Apple has quietly started approving App Store submissions compatible with its forthcoming iOS 5 mobile platform revamp, suggesting the upgraded OS could formally launch as soon as next month. Cult of Mac reports that Apple has approved at least two iOS 5 updates: Version 1.5.4 of the Mashable! application explicitly cites “iOS 5 compatibility,” while tap tap tap’s Camera+ is more sly, indicating “compatibility with that upcoming OS That Must Not Be Named.”
Late last month, Apple seeded iOS 5 beta 4 to registered iOS developers. The release is the first version of iOS to arrive via over-the-air update–Apple officially introduced OTA updates late last month with the release of iOS 5 beta 2, enabling users to activate and set up iOS devices out of the box and receive software updates sans a conventional computer connection, but at that time, no compatible updates were available.
First unveiled in June during Apple’s annual Worldwide Developers Conference, iOS 5 heralds more than 200 new user features and brings 1,500 new APIs. It is first and foremost about seamless integration with Apple’s free iCloud service, which replaces Apple’s premium MobileMe offering. The iCloud automatically syncs content on Apple servers for access across iOS devices as well as Macs and PCs–each day, iCloud Backup saves information from the user’s iOS devices over Wi-Fi, storing content including purchased music, apps and books, as well as photos, videos, device settings and app data. In addition, Apple’s App Store and iBookstore now download purchased iOS apps and books to all authorized devices, not just the unit on which they were purchased.

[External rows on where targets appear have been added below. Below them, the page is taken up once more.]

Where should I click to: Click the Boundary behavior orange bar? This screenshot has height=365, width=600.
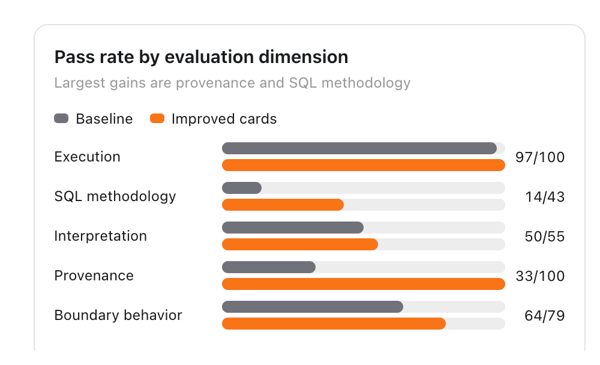click(x=334, y=324)
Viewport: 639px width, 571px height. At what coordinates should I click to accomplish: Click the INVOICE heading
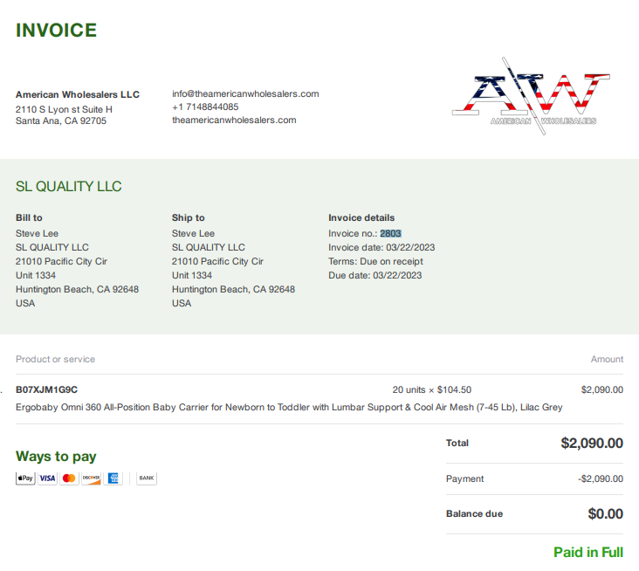click(56, 31)
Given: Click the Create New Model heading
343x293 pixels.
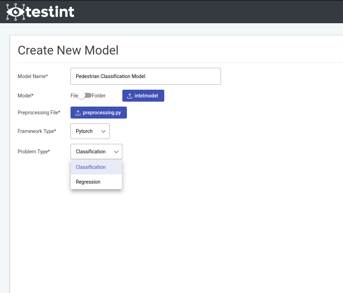Looking at the screenshot, I should point(68,50).
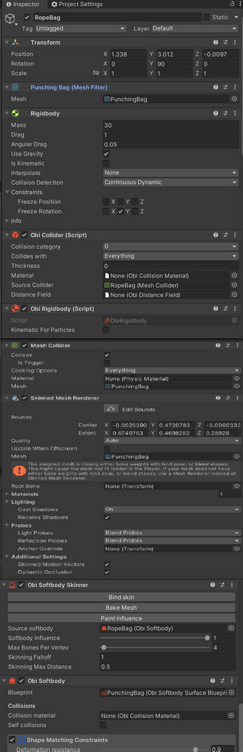The image size is (243, 752).
Task: Open Collision Detection dropdown
Action: (171, 183)
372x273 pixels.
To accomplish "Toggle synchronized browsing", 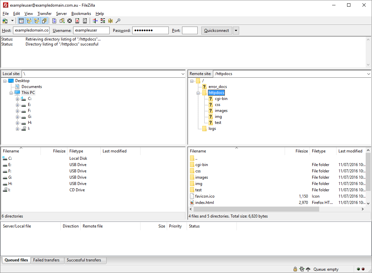I will coord(111,21).
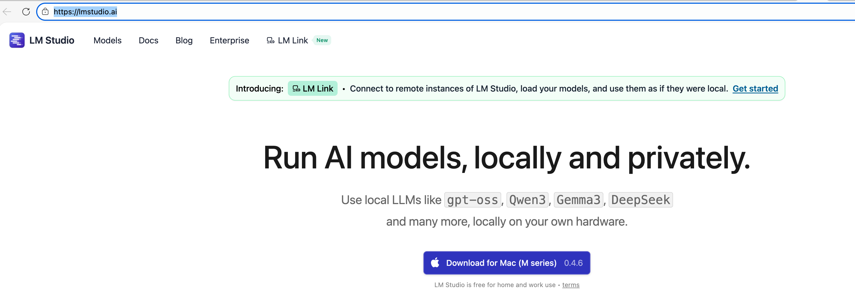Reload the page with the refresh icon
Image resolution: width=855 pixels, height=298 pixels.
click(26, 12)
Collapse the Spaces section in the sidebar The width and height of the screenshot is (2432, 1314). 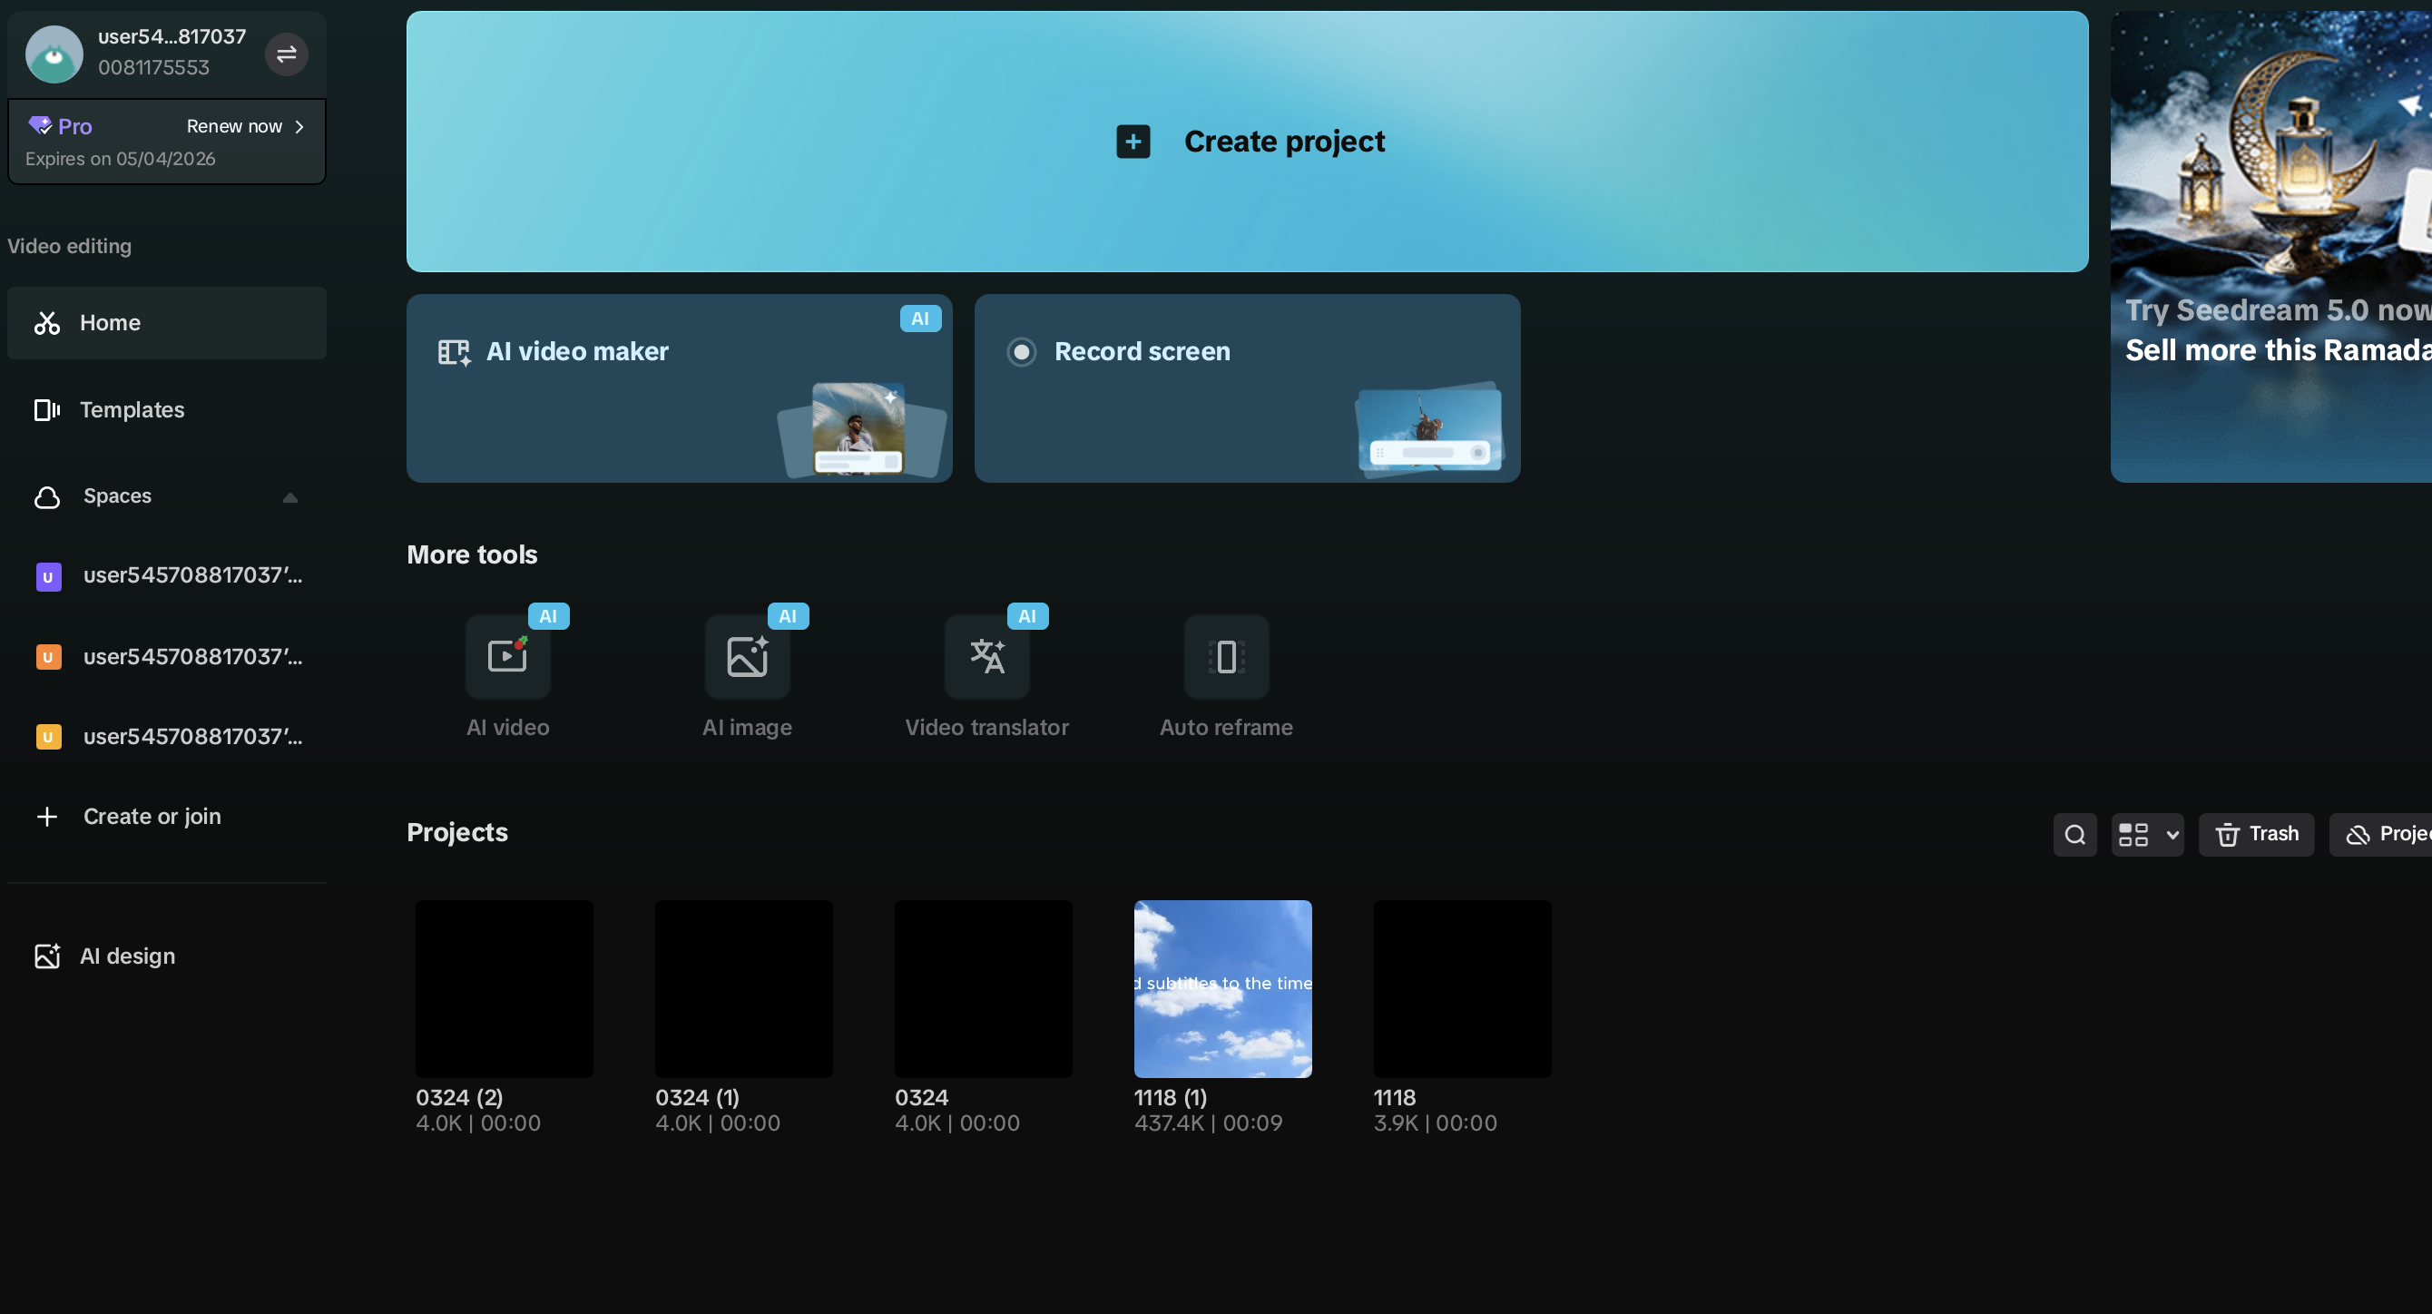click(x=289, y=497)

Earlier this week, Apple released the beta version of iCloud to developer partners, in the process revealing its storage upgrade pricing plans. Apple previously stated that all iOS 5 and Mac OS X Lion users will be given 5 GB of free iCloud storage–users looking to expand their digital lockers will be charged $20 per year for 15 GB total, $40 per year for 25 GB or $100 per year for 55 GB total.